Photo by Steven Jones on Unsplash

I have returned from a remarkable three-day trip to begin studying and interviewing the subject of the biography I have been contracted to write, and it went even better than my own barely suppressed arrogance could have presupposed.

The story, in the merest tatters of a highlight reel (that which I had been familiar with in advance), is already a fascinating tale of joy, and pain, and rage, and passion, and suffering, and outright, how-does-one-survive-it tragedy. It is also a remarkable reflection on love, hope and success. It is an American Fairy Tale. This life on paper is exactly the sort of story any greedy writer would love to feast upon.

But, as with most biographers, I also have a personal relationship with the subject; we have known one another for more than half of our lives. And of course our individual experiences have gone in wildly different directions, and there was plenty of off-record time for us to commiserate on the ups-and-downs of our exclusively-private lives, and to learn something deep about one another’s personal experiences. It was genuinely a great time: part-homecoming, part-reunion and whole part work work work. It was awesome.

However, back to the point of professionalism. Over this stretch of around sixty-eight hours (about six of which was spent sleeping), nearly sixteen hours of conversation was recorded. An additional, say, forty hours was written down or lived within memorable moments. The rest of the time was spent in interactions or observation, wondering over the impact this remarkable person has on their surroundings from the moment they enter any room.

I had never seen such a profound shift in the environment before, from the second the door opens (this person, as the book will no doubt highlight in many ways, knows how to make an entrance.) There is a moment of held breath, and then a deep exhale. Sometimes this prefaces delight, people thrilled to see him. Other times his very presence is taken as a challenge, people bucking themselves up for either a confrontation or, far more usually, a curious swooping to see just who this person is and what are they about.

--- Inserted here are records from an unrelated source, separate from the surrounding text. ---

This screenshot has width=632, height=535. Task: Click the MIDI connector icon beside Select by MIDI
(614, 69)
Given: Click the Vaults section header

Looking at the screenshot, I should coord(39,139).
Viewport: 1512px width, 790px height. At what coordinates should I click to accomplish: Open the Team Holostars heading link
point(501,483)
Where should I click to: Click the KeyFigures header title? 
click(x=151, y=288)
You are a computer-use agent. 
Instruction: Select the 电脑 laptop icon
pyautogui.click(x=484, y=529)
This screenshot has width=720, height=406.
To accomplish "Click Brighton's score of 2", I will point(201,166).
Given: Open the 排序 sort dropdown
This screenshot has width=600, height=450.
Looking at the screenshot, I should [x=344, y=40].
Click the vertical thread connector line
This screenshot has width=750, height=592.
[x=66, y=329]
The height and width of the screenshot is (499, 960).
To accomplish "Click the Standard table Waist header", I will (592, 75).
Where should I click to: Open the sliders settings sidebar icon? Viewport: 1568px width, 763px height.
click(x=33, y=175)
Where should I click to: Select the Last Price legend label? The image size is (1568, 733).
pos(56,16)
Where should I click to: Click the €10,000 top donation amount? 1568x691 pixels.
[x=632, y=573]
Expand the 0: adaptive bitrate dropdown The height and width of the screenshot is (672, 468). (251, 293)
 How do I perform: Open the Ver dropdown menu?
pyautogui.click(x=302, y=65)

He stands out in a room–a towering figure, taller than most, ostentatiously dressed not for effect, but because that is truly the style he likes for himself. Anything that might be easy to scribble off as an affectation would be about yourself, because this is a person does not care for the judgment of society, nor is he even interested in provoking the daily standards of self-doubt and suppression that so often consume our interactions. It is simply what he likes, honestly, and he walks into a room not as a warrior seeking to undermine world order, but simply as a free man, living the dream of what this has always been supposed to mean. Watching him walk into a room can sometimes betray, by the looks on their faces, just how frightened people are of the idea of freedom.

The dark secrets that began to evolve throughout our very close time spent together give me a vision that I was not expecting. For someone who has suffered so much pain, who has had such betrayal in his life, and who has been (unfairly, most of the time), targeted by numerous guises of powers-that-be, he is a remarkably positive person. He seems capable of only seeing in the future further shining stars, and realms of joy and happiness that a glum, bottom-feeding chronicler such as myself finds confusing and, at the same time, completely fascinating, and so appealing that it is impossible to shrug off the influence of his hope.

Some of the time was spent sulking, it is true, the horror of existence occasionally getting in the way of growth, and the sucking vortex of rage that boils in the core of our being consuming everything. But there are curious ways to rationalize our deepest fears and hatred. The subject-in-question handles even issues such as this with an impressive grace and–more important–with a smiling and charming patience that might cause an observer to believe he is somehow less lethal than he is. And yet nothing is really an act. Even the characters he sometimes plays are variations on his true self.

It took about eight hours for me to grasp this. When we first re-connected on this trip, I suppose both of us were a little on our toes, dancing around on the outside like two prize-fighters sizing one another up. Both of us would briefly dip in with the aloof and defensive caricatures of ourselves we are all occasionally forced to play in life, before mutually abandoning this and resuming what is both best and easiest: simply being true to ourselves. Without realizing it, underneath all of the words and facts, other illuminations appear. Bloodied, stripped raw, standing there naked before each other, the brightest spark of humanity can rise like a star in the night, blazing into blindness before firing its way across the sky. Of course we are also witnessing the depths, and all of its horrors, but here is the only way to uncover the truth.

This is perhaps the most important thing I learned on this trip, the first of many over the next year, or more. It is the value of complete honesty, of the power of releasing yourself. This has been the best lesson I have ever had on the actual meaning of freedom.